Soziologin will Integration für Deutsche: „Ich bekomme viele Hassmails“

Die Karlsruher Soziologin Annette Treibel fordert Integrationskurse auch für alteingesessene Deutsche. Der taz erklärt sie, warum.

Türken warten 24.7.1970 in einem eigens für die Abfertigung türkischer Gastarbeiter errichteten Zelt auf dem Düsseldorfer Flughafen auf ihren Flug in die Heimat.

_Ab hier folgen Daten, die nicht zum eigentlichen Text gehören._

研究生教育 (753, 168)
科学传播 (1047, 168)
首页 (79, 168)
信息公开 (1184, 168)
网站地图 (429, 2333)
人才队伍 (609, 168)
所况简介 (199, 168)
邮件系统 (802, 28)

Die Kinder der Migranten aus den 70ern werden heute noch immer gefragt, woher sie kommen und wann sie in „ihr Land“ zurückkehren Foto: dpa

taz: Frau Treibel, was macht mich zu einer guten Deutschen?

Anette Treibel: Eine gute Deutsche wäre eine Person, die realisiert hat, dass wir längst ein Einwanderungsland sind. Und für die klar ist, dass Integration nur dann funktioniert, wenn alle sie zu ihrem Projekt machen.

Auf einer Fachtagung in Rostock haben Sie kürzlich gefordert, dass es Integrationskurse für alte und neue Deutsche – also für Biodeutsche und jene mit Migrationshintergrund – geben sollte. Wie kommen Sie auf die Idee?

Das Wissen darüber, wie sich die deutsche Gesellschaft verändert hat, ist in den Köpfen und Herzen vieler Menschen noch nicht angekommen – und damit meine ich keineswegs nur Pegida-DemonstrantInnen und AfD-WählerInnen. Was stellt man mit dieser gesellschaftlichen Übergangsphase an? Viele AkteurInnen, etwa in Verbänden, Organisationen oder Firmen, suchen neue Integrationsinstrumente, weil sie mit den alten Konzepten nicht weiterkommen.

Wie könnte so ein Kurs aussehen?

Ich will die Ideen weiterentwickeln, die in den sogenannten interkulturellen Trainings praktiziert werden. In solchen Workshops sollen alte Deutsche lernen, wie AfghanInnen, SyrerInnen oder IrakerInnen ticken. Genau das soll in meinen Kursen nicht passieren. Neue Deutsche sollen in diesen Veranstaltungen selbst AkteurInnen sein, weil sie selbst längst Einheimische sind. Keine Frage allerdings, dass das keine kuschelige Veranstaltung wird.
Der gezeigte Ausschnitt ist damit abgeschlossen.